Self-employed individuals may own a business singularly or in partnership. Individuals
operating more than one self-employment business may use the loss from one business to offset
self-employment income from another business. A loss from a self-employment business may
not offset income earned under subdivision 3.
    Subd. 5. Self-employment earnings. The county agency must determine self-employment
income according to the following:
(a) Subtract allowable business expenses from total gross receipts. Allowable business
expenses include:
(1) interest on mortgages and loans;
(2) employee wages, except for persons who are part of the assistance unit or whose income
is deemed to the participant;
(3) FICA funds paid on employees' wages, payment of employee workers' compensation,
and unemployment benefits;
(4) livestock and veterinary or breeding fees;
(5) raw material;
(6) seed and fertilizer;
(7) maintenance and repairs that are not capital expenditures;
(8) tax return preparation fees;
(9) license fees, professional fees, franchise fees, and professional dues;
(10) tools and supplies that are not capital expenditures;
(11) fuel and transportation expenses other than fuel costs covered by the flat rate
transportation deduction;
(12) advertising costs;
(13) meals eaten when required to be away from the local work site;
(14) property expenses such as rent, insurance, taxes, and utilities;
(15) postage;
(16) purchase cost of inventory at time of sale;
(17) loss from another self-employment business;
(18) attorney fees allowed by the Internal Revenue Service; and
(19) tuition for classes necessary to maintain or improve job skills or required by law to
maintain job status or salary as allowed by the Internal Revenue Service.
(b) The county agency shall not allow a deduction for the following expenses:
(1) purchases of capital assets;
(2) payments on the principals of loans for capital assets;
(3) depreciation;
(4) amortization;
(5) the wholesale costs of items purchased, processed, or manufactured which are unsold
inventory;
(6) transportation costs that exceed the maximum standard mileage rate allowed for use of a
personal car in the Internal Revenue Code;
(7) costs, in any amount, for mileage between an applicant's or participant's home and
place of employment;
(8) salaries and other employment deductions made for members of an assistance unit or
persons who live in the household for whom an employer is legally responsible;
(9) monthly expenses in excess of $71 for each roomer;
(10) monthly expenses in excess of the Thrifty Food Plan amount for one person for each
boarder. For purposes of this clause and clause (11), "Thrifty Food Plan" has the meaning given
it in Code of Federal Regulations;
(11) monthly expenses in excess of the roomer rate plus the Thrifty Food Plan amount for
one person for each roomer-boarder. If there is more than one boarder or roomer-boarder, use the
total number of boarders as the unit size to determine the Thrifty Food Plan amount;
(12) an amount greater than actual expenses or two percent of the estimated market value
on a county tax assessment form, whichever is greater, as a deduction for upkeep and repair
against rental income;
(13) expenses not allowed by the Internal Revenue Code;
(14) expenses in excess of 60 percent of gross receipts for in-home child care unless a
higher amount can be documented; and
(15) expenses that are reimbursed under the child and adult care food program as authorized
under the National School Lunch Act, United States Code, title 42.
    Subd. 6. Self-employment budget period.
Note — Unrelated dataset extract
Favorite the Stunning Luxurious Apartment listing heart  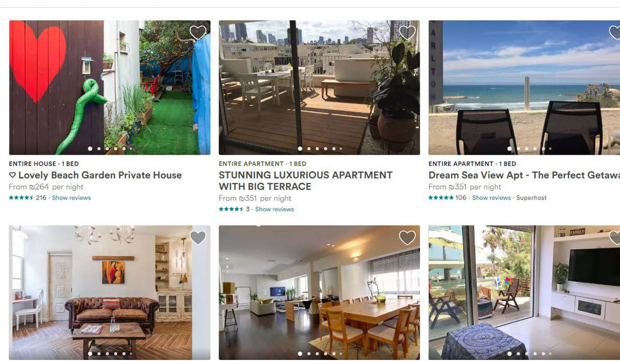[x=407, y=33]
The self-employment budget period begins in the
month of application or in the first month of self-employment. Gross receipts must be budgeted in
the month received. Expenses must be budgeted against gross receipts in the month the expenses
are paid, except for paragraphs (a) to (c).
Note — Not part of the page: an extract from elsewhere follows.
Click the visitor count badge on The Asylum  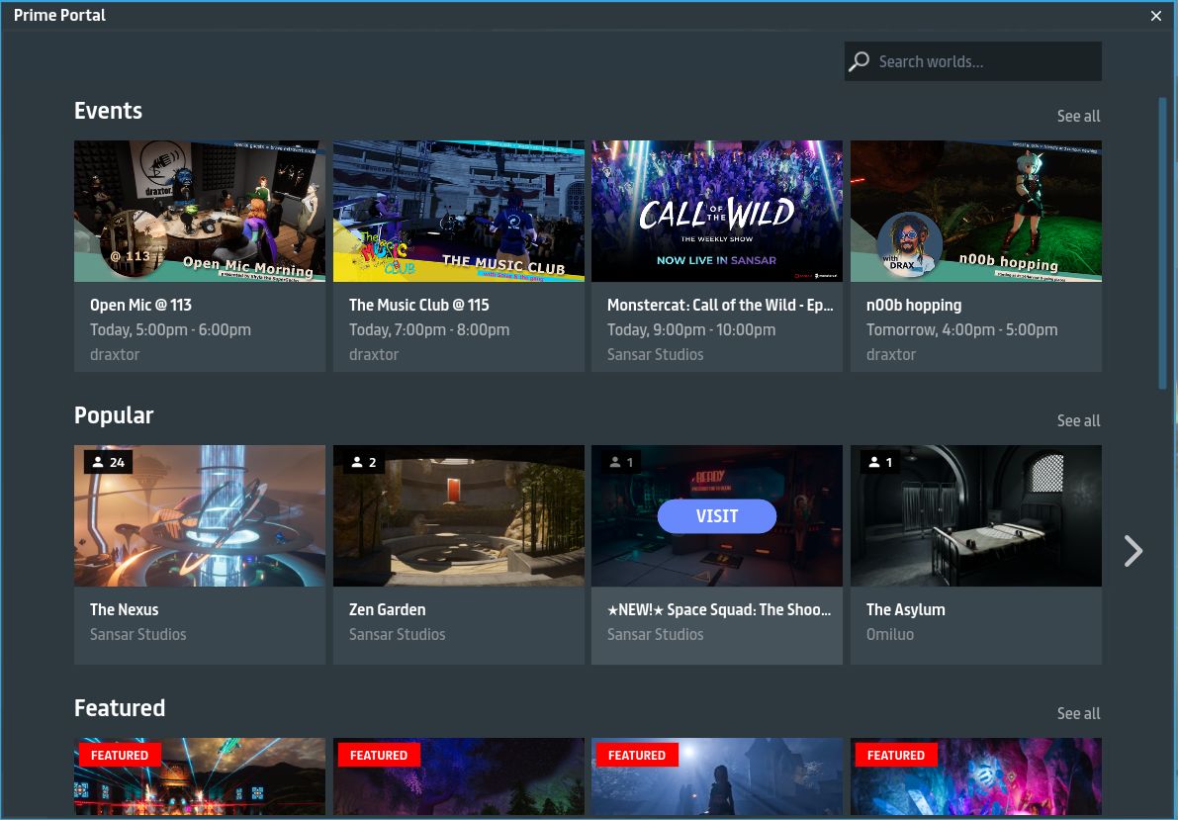[x=878, y=462]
(a) The purchase cost of inventory items, including materials which are processed or
manufactured, must be deducted as an expense at the time payment is received for the sale of
the inventory items.
(b) A 12-month rolling average based on clauses (1) to (3) must be used to budget monthly
income.
(1) For a business in operation for at least 12 months, the county agency shall use the
average monthly self-employment income from the most current income tax report for the 12
months before the month of application. The county agency shall determine a new monthly
average by adding in the actual self-employment income and expenses from the previous month
and dropping the first month from the averaging period.
(2) For a business in operation for less than 12 months, the county agency shall compute
the average for the number of months the business has been in operation to determine a monthly
average. When data are available for 12 or more months, average monthly self-employment
income is determined under clause (1).
(3) If the business undergoes a major change, the county agency shall compute a new rolling
average beginning with the first month of the major change. For the purpose of this clause, major
change means a change that affects the nature and scale of the business and is not merely the
result of normal business fluctuations.
(c) For seasonal self-employment, the caregiver may choose whether to use actual income
in the month of receipt and expenses in the month incurred or the rolling average method of
computation. The choice must be made once per year at the time of application or recertification.
For the purpose of this paragraph, seasonal means working six or less months per year.
    Subd. 7. Farm income. Farm income is the difference between gross receipts and operating
expenses. The county agency must not allow a deduction for expenses listed in subdivision
5, paragraph (b). Gross receipts include sales, rents, subsidies, soil conservation payments,
production derived from livestock, and income from home-produced food.
    Subd. 8. Rental income. The county agency must treat income from rental property as
earned or unearned income. Income from rental property is unearned income unless the assistance
unit spends an average of ten hours per week on maintenance or management of the property.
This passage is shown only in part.